▶ _Records shown_
# # # # #

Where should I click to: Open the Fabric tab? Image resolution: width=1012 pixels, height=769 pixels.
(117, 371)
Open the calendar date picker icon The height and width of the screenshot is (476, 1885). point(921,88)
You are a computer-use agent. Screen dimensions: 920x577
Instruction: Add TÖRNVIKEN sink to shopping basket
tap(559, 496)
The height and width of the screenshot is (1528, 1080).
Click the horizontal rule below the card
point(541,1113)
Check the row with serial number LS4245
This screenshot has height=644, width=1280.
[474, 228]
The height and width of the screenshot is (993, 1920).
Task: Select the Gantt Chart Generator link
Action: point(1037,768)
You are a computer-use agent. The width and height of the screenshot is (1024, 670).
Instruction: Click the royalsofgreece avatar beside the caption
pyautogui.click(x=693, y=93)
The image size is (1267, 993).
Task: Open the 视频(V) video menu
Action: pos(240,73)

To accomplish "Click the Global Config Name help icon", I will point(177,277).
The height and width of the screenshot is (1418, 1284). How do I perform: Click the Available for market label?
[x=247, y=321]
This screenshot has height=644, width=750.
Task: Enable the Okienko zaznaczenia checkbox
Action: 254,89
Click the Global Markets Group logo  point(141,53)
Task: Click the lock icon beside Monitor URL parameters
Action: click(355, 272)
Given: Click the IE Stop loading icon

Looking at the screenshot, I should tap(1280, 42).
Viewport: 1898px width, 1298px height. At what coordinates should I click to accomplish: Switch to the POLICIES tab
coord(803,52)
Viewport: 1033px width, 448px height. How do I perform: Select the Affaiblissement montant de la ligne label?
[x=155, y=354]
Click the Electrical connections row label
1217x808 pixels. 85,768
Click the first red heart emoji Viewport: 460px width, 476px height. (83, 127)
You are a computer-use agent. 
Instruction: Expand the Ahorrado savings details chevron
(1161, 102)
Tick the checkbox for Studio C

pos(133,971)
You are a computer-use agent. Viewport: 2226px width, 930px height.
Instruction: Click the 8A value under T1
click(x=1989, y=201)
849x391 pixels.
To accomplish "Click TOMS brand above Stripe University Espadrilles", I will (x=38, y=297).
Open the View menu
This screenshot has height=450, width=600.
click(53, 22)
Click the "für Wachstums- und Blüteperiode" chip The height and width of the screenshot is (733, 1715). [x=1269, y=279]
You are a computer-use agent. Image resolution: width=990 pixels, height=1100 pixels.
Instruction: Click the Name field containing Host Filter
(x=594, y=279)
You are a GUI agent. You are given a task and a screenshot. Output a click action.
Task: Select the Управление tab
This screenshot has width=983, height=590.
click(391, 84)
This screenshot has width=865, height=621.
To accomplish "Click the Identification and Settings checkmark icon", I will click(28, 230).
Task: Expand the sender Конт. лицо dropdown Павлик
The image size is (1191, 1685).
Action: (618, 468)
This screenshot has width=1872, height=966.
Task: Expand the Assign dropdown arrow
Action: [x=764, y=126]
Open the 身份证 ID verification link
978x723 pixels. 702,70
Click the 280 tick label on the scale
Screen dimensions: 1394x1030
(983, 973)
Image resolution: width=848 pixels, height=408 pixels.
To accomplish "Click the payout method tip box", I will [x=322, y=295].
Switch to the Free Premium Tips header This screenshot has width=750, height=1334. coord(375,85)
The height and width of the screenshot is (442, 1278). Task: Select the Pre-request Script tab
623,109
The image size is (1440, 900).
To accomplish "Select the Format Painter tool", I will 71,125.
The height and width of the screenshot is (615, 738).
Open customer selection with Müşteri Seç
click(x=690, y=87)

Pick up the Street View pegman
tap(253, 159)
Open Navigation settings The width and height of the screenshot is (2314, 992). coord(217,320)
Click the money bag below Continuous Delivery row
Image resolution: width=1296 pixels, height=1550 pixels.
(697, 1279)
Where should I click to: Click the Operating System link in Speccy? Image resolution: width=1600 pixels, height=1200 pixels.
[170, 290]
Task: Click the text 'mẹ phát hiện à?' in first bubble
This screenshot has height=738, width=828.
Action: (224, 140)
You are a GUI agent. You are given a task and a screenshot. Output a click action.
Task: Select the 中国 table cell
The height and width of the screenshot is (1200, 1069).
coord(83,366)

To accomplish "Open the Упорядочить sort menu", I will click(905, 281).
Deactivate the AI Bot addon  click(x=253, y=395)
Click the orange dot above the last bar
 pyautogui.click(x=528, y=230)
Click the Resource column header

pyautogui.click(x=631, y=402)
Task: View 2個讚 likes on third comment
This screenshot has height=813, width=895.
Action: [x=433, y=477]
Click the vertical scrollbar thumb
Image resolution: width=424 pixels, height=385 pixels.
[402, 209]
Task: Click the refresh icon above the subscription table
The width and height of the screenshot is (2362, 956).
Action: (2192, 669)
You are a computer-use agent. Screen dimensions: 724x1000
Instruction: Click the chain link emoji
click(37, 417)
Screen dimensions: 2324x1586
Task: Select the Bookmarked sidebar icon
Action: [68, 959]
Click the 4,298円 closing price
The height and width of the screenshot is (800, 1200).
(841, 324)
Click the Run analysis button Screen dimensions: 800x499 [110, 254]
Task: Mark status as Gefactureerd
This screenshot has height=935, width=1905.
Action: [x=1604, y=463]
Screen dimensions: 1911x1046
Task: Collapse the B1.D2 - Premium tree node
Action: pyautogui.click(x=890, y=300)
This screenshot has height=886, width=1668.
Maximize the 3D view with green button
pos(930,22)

# # # # #

▶ _Problem to work on_
Everything above from the line with "Open the 身份证 ID verification link" to the line with "Switch to the Free", both included, must be repeated exactly, and nothing outside that range.

▶ _Problem solution_
Open the 身份证 ID verification link
978x723 pixels. 702,70
Click the 280 tick label on the scale
Screen dimensions: 1394x1030
(983, 973)
Image resolution: width=848 pixels, height=408 pixels.
To accomplish "Click the payout method tip box", I will [x=322, y=295].
Switch to the Free Premium Tips header This screenshot has width=750, height=1334. coord(375,85)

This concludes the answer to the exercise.